### Problem to work on
Every line from the one containing "Image resolution: width=1306" to the one containing "Given: Collapse the" in the records below, both included, must be set down exactly, and no other line.

(Beginning of Dataset entries)

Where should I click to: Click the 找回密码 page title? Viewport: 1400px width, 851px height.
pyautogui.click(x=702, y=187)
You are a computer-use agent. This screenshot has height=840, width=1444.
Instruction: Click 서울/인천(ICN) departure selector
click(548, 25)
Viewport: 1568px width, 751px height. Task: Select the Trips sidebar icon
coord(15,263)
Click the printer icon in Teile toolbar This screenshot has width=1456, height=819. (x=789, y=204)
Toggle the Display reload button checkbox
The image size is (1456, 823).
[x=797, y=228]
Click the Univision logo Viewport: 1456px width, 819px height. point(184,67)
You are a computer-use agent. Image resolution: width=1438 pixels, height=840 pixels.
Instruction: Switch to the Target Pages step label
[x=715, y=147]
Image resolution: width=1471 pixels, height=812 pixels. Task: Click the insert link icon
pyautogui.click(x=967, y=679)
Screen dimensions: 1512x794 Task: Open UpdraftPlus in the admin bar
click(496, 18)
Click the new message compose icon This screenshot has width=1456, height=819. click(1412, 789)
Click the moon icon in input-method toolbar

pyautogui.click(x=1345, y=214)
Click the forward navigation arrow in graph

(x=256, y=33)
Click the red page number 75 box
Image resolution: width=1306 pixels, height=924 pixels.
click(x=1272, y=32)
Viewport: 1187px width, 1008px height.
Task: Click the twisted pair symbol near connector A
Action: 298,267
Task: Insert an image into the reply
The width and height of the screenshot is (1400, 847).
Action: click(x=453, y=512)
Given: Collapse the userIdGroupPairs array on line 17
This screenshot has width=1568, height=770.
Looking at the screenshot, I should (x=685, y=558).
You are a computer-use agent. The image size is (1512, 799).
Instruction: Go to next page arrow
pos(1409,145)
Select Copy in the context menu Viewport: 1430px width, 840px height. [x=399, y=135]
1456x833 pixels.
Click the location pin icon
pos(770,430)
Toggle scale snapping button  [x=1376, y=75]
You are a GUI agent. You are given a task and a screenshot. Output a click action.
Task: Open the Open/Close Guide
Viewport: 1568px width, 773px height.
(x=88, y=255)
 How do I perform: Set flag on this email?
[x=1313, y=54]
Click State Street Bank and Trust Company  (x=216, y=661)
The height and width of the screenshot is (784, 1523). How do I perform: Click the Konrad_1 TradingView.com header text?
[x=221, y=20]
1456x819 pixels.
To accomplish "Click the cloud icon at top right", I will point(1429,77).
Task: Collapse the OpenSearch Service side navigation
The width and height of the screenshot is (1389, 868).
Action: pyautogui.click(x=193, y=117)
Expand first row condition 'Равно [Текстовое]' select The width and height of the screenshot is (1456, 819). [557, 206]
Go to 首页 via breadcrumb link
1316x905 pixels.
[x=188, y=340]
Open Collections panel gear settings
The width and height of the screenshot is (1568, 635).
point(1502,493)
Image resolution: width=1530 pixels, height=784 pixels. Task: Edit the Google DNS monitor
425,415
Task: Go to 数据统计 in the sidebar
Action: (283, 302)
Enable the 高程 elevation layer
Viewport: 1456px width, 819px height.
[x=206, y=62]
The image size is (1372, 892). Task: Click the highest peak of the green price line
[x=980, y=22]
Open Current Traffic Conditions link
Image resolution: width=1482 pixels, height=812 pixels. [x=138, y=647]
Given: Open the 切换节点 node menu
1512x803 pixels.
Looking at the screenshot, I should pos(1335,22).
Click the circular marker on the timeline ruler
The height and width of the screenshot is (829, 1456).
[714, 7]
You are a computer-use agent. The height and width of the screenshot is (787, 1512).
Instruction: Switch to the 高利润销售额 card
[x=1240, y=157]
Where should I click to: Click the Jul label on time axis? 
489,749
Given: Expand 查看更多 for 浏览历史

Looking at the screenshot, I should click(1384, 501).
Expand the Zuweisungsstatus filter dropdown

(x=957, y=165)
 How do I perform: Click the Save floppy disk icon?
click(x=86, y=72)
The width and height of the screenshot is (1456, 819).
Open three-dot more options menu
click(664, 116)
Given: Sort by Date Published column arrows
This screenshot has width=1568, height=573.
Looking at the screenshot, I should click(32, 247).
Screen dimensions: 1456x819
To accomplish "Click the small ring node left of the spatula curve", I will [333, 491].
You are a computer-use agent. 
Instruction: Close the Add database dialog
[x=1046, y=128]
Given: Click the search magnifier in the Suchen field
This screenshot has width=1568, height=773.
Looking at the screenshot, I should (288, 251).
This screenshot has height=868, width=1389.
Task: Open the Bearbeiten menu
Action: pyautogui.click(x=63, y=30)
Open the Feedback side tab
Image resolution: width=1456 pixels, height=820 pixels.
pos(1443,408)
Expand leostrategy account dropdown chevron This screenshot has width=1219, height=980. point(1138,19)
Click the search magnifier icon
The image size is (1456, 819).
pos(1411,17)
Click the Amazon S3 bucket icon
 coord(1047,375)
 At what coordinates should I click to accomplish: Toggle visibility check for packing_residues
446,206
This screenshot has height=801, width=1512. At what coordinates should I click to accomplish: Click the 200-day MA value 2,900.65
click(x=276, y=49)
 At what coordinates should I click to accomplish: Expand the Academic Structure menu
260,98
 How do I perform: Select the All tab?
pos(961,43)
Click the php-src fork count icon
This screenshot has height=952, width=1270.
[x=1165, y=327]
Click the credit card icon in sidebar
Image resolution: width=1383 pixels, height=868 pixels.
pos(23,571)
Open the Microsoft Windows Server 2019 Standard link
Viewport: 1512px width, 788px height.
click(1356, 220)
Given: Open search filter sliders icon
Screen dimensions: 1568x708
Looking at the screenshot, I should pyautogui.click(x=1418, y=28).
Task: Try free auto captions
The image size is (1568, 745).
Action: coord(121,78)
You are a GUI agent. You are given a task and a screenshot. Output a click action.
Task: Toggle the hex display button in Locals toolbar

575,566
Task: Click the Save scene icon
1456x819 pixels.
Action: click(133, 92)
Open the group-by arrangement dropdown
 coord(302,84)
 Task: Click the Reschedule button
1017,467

(End of Dataset entries)

### The answer
Image resolution: width=1306 pixels, height=924 pixels.
click(x=1272, y=32)
Viewport: 1187px width, 1008px height.
Task: Click the twisted pair symbol near connector A
Action: 298,267
Task: Insert an image into the reply
The width and height of the screenshot is (1400, 847).
Action: click(x=453, y=512)
Given: Collapse the userIdGroupPairs array on line 17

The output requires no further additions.